You could say that in terms of Campbell's "hero's journey", the "call to adventure" is pretty weak. But I like it. Old folk stories and fairy tales often feature a character, often a third son or suchlike, who goes off into the world to "seek his fortune" without any other "call to adventure" at all.

Why do no fantasy stories seem to start that way now? (Or, if people have examples of those that do, let's have them.) Is it because readers need (or are perceived to need) high stakes right from the off?
This will be a rather rambling answer. And possibly rather incorrect.

A lot of older fantasies seem to have that "Because we can" approach to the Call to Adventure - or at least the ones whose reputations have survived - The Worm Ouroboros starts in a spirit of adventure, obviously Conan was Conan, etc.etc.

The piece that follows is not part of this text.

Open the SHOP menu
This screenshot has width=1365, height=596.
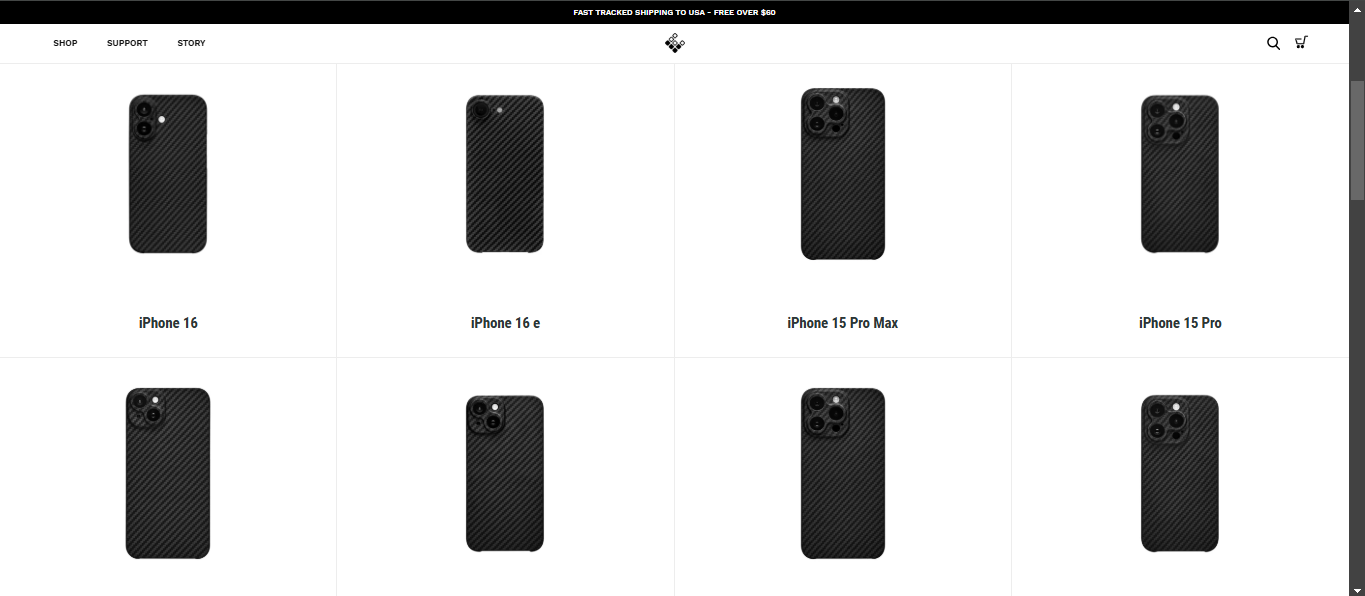pyautogui.click(x=65, y=43)
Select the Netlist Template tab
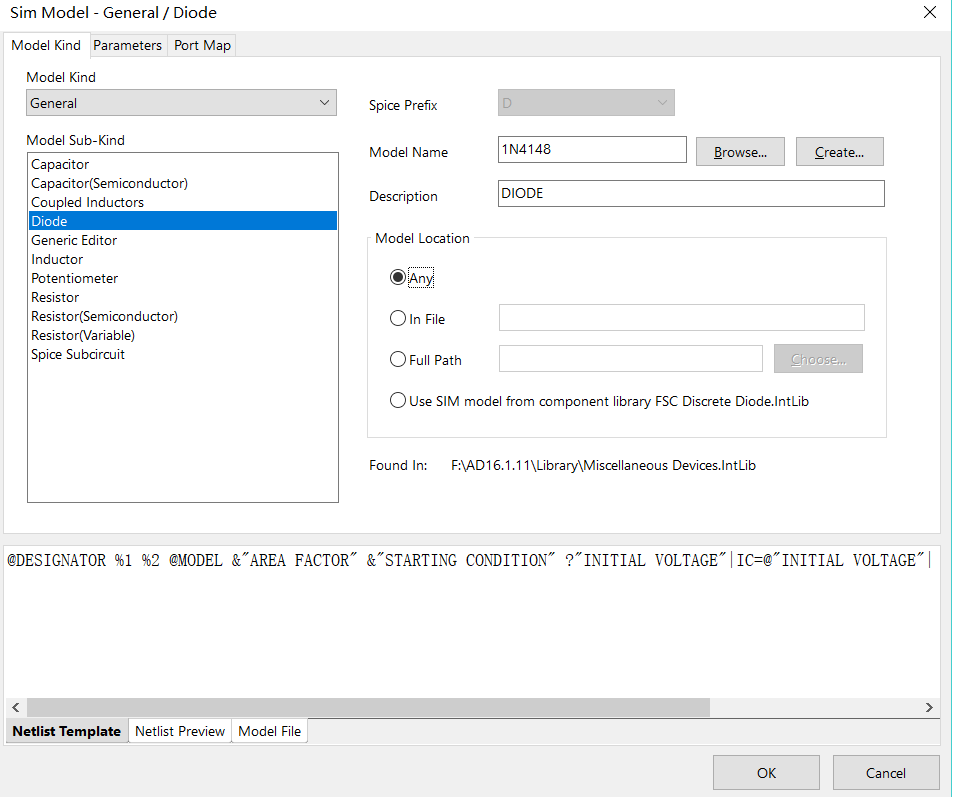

But when you get to the late 70s/80s - when you get Brooks and Eddings and a generation of writers writing Epic Fantasy in the framework of LotR - because LotR was the hit publishers wanted to repeat - I think that's maybe when you start to see the change. LotR does have a certain "We have to go because they know we're here to save Frodo" moment. Both Brooks and Eddings (and Jordan later) used the Ringwraiths in the Shire moment as their instigating moment rather than having a gentle build up; I suspect it was to create more immediacy as much as anything. It's not a "We must save the world" moment, obvs, but it is "We must save ourselves". There are series from around that time when the MCs don't have to go along with the plot - most of GGK's early works - but because people are emulating LotR, that's the way it goes.

And of course guys like Brooks and Eddings and Jordan sold huge amounts, so I'm guessing authors and publishers decided to keep going with that model. Put the "Do or Die" moment early, drag them in.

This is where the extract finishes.